She ignores them all. Folds laundry while Jake keeps the television at a volume not loud enough for her to make out. Jake says no one from the Secret Service has ever tried to tail her, and Olivia remembers in echoes, how Fitz once said to her if there was any man fit enough to keep his secrets safe, it was Jake Ballard. Irony is a funny thing.

Olivia kisses Jake and wonders how he doesn't still taste Fitz in her mouth.

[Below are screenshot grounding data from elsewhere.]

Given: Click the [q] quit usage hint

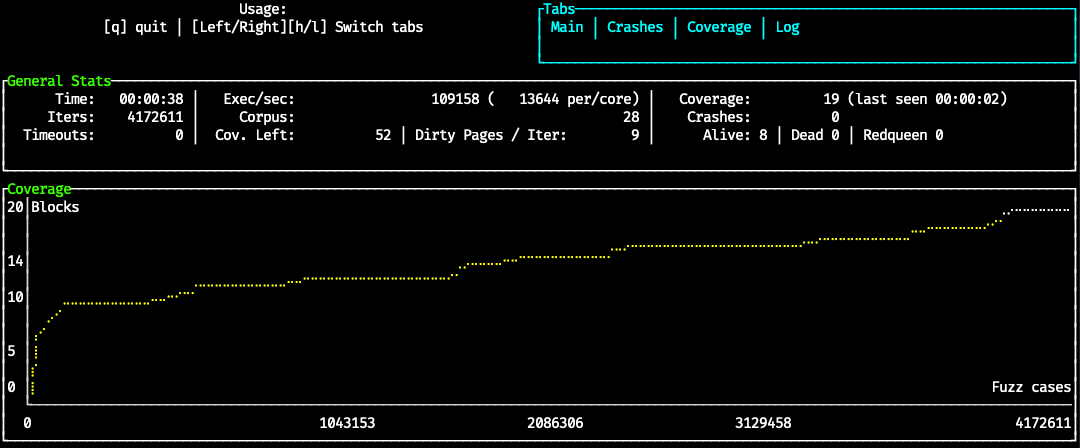Looking at the screenshot, I should pyautogui.click(x=135, y=27).
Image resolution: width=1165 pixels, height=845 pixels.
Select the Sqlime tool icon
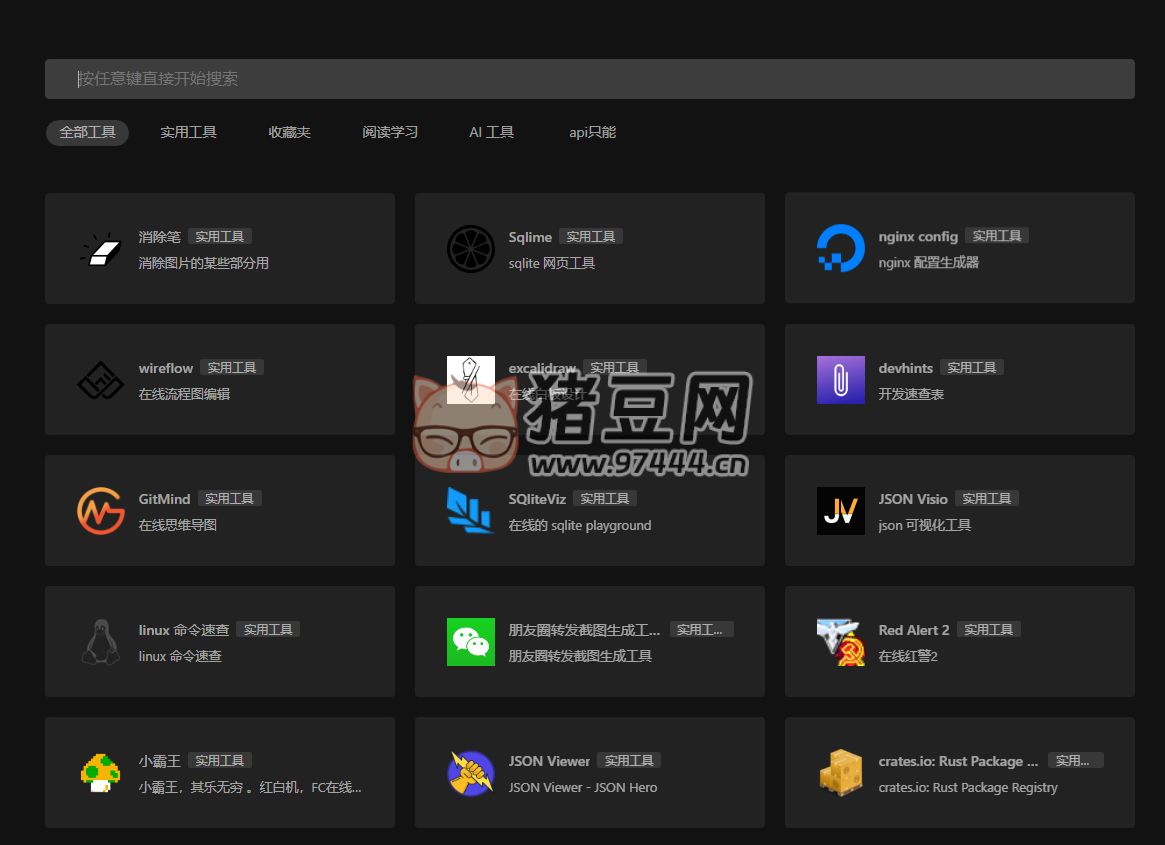point(470,248)

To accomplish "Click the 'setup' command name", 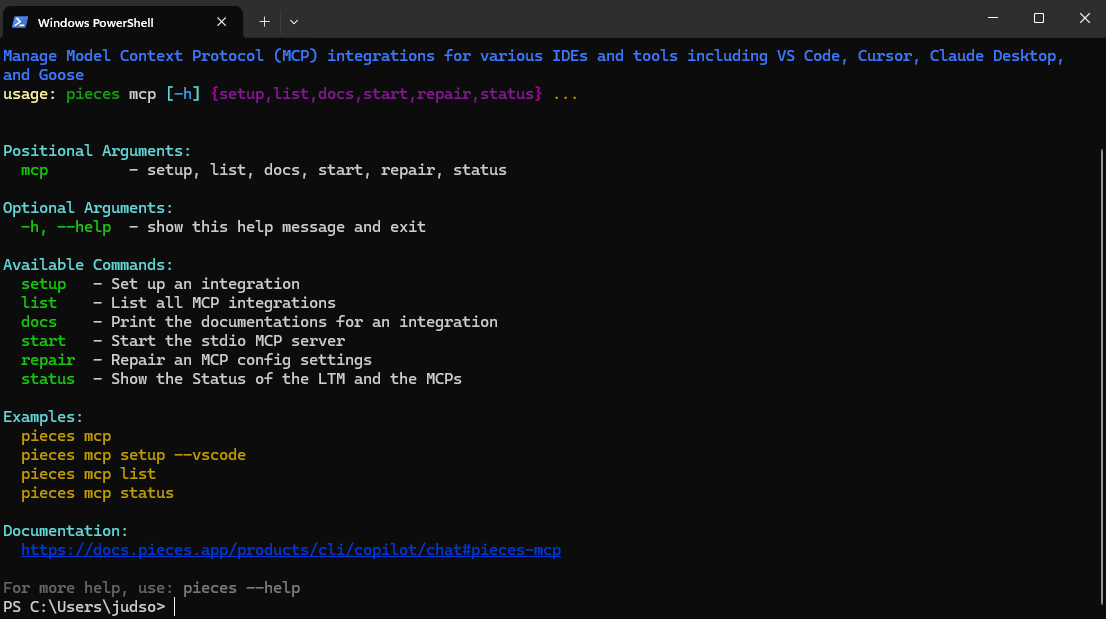I will [x=44, y=284].
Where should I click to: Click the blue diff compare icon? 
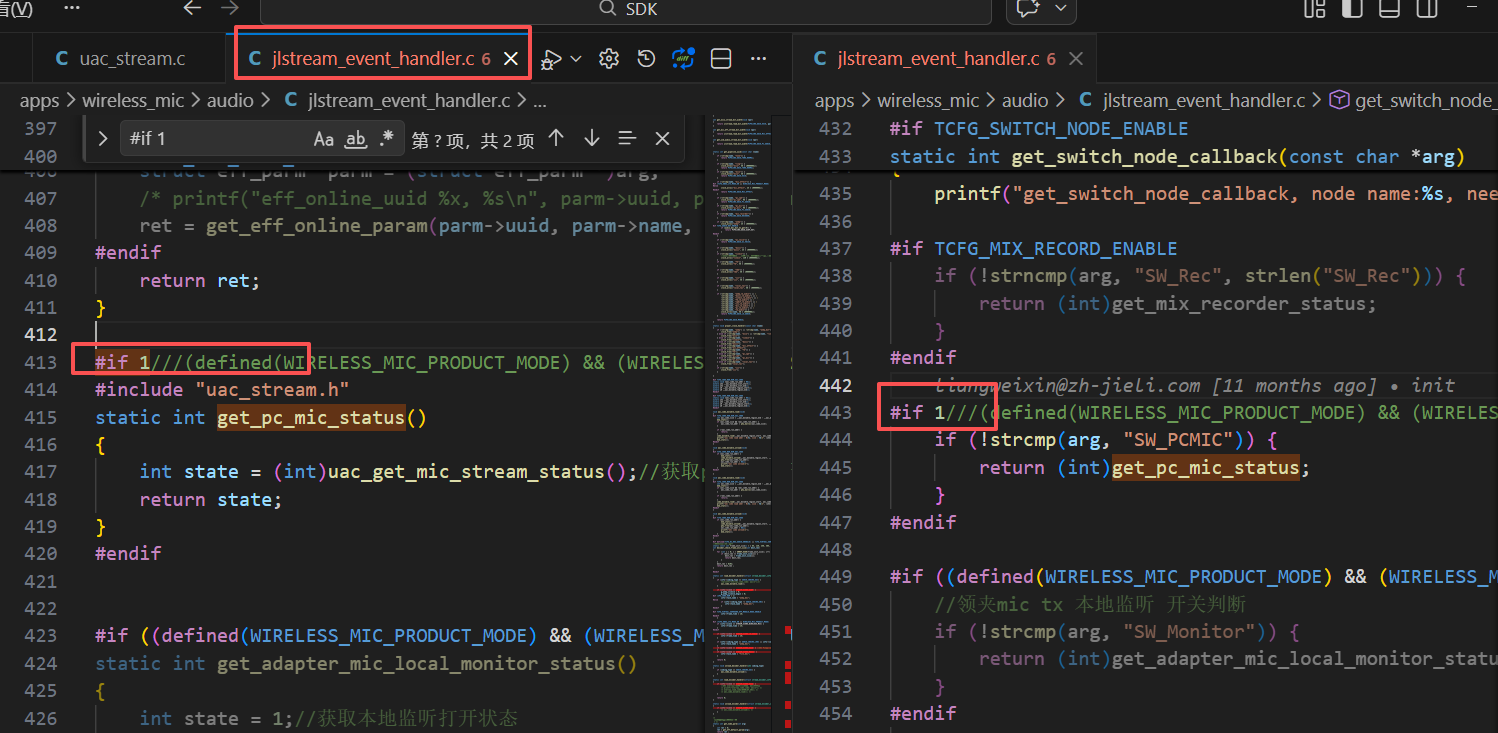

There is never a night she does not dream of minutes that ceased to exist the moment she shut the door. But there are other things, so many other responsibilities, and before long dreamland is just an alternate reality with jam instead of preserves, with stronger arms that hold her. Jake killed her father so that Fitz could stay safe, and Olivia killed her mother so that Fitz could stay safe, and anything that happened before was just a pipe dream.

/

Mellie finds happiness, so that's something. The wedding pictures are the front page of New York Times, and that week Fitz's ratings hit an all time low, because ex first lady Mellie Grant marrying the Vice President of the United States is never, ever a welcome scandal. But Fitz speaks of how happy he is for them, how there are seemingly no hard feelings, how the kids love their new step-father, how professional can be separated from the personal.

Nobody swallows that bullshit, and so the numbers take a dive.

/

Three years after Olivia left Washington, she reads the headline, "President Grant's Drinking Problem?" over a bowl of oatmeal. Her eyes scan the article fast, how it talks about the way he staggered at the last gala, how people could smell alcohol on his breath. How inside sources are spilling on the ongoing issue. If it were a celebrity, it would be a different ballgame, but he's the leader of the free world, and the beating he takes has Olivia turning on the news full blow, has her chewing at her nails until they are bloody. Jake gets home and he takes care of things because she can't.

And Olivia almost calls, but she doesn't. Jake rocks her to sleep that night, tries to soothe her with words, but all she can repeat, like a mantra, is "He's hurting, he's hurting, he's hurting."

And she's hurting. She's hurting.

/

Fitz leaves office with one of the lowest approval ratings in history. When the analysts looks back on his presidency, they see it as a roller coaster of highs and lows. Finished with the ride, onto a more positive, steady outlook. Onto a president who will do more for the country than fire up headlines with personal drama. The worst say that Fitz was just as they'd said in the beginning; a spoiled boy who couldn't keep it in his pants. Couldn't believe he'd made it through a second term. A montage of faces, of scandals. There's a picture they run through over and over, the one of she and him in the rose garden. Smiling. Blissful.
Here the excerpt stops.